ANALISIS PENERAPAN KONSEP KEARIFAN LOKAL PADA PELAYANAN PENGGUNA JASA BANDAR UDARA INTERNASIONAL YOGYAKARTA
Kata Kunci:
Kearifan Lokal, Pengguna Jasa, Bandara Internasional YogyakartaAbstrak
Bandar Udara Internasional Yogyakarta (YIA) merupakan gerbang utama bagi wisatawan yang mengunjungi Daerah Istimewa Yogyakarta yang kaya akan budaya dan keindahan alam. Didirikan untuk menggantikan Bandara Adisutjipto dan mengatasi lonjakan permintaan penerbangan karena keterbatasan kapasitas Bandara JOG, YIA bertujuan meningkatkan fasilitas penerbangan sambil mengintegrasikan kearifan lokal dalam desain terminal dan pelayanan. Penelitian ini menggunakan pendekatan kualitatif untuk mengeksplorasi bagaimana penerapan nilai-nilai budaya lokal dalam pelayanan YIA dapat meningkatkan pengalaman pengguna dan mempromosikan budaya lokal, meskipun menghadapi tantangan dalam mempertahankan standar internasional dan kualitas layanan. Dilaksanakan pada Mei 2024, penelitian ini melibatkan observasi langsung, wawancara mendalam, dan studi dokumentasi, mengungkap bahwa YIA berhasil menciptakan pengalaman autentik bagi pengunjung melalui desain interior, makanan lokal, hiburan budaya, dan penggunaan bahasa lokal. Tantangan utama meliputi menyeimbangkan promosi budaya lokal dengan standar kualitas internasional dan memastikan ketersediaan sumber daya lokal. Strategi efektif mencakup kolaborasi dengan komunitas lokal, evaluasi terus-menerus, pelatihan, dan kemitraan dengan lembaga pendidikan, memungkinkan YIA untuk mempertahankan standar internasional sambil memperkuat identitas budaya lokal dan memberdayakan komunitas setempat.

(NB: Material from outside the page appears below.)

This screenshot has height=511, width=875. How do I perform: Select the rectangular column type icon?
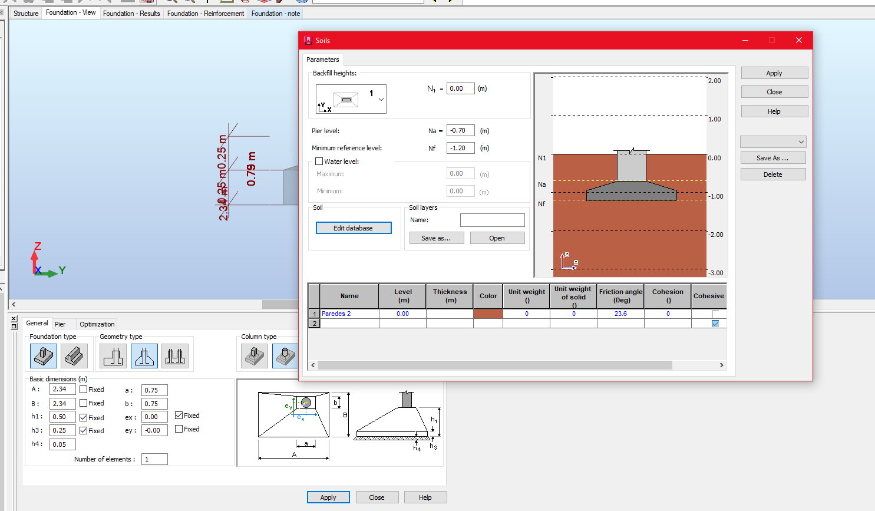click(x=253, y=356)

Yogyakarta International Airport (YIA) serves as a key gateway for tourists visiting the culturally rich and naturally beautiful Special Region of Yogyakarta. Established to replace Adisutjipto Airport and address increasing flight demands due to JOG Airport's limited capacity, YIA aims to enhance aviation facilities while integrating local wisdom into its terminal design and services. This study uses a qualitative approach to explore how incorporating local cultural values in YIA's services can improve user experience and promote local culture, despite challenges in maintaining international standards and service quality. Conducted in May 2024, the research involved direct observation, in-depth interviews, and document studies, revealing that YIA successfully creates an authentic visitor experience through interior design, local food, cultural entertainment, and language use. Challenges include balancing cultural promotion with international standards and ensuring local resource availability. Effective strategies include collaboration with local communities, continuous evaluation, training, and partnerships with educational institutions, allowing YIA to uphold international standards while strengthening local cultural identity and empowering the local community.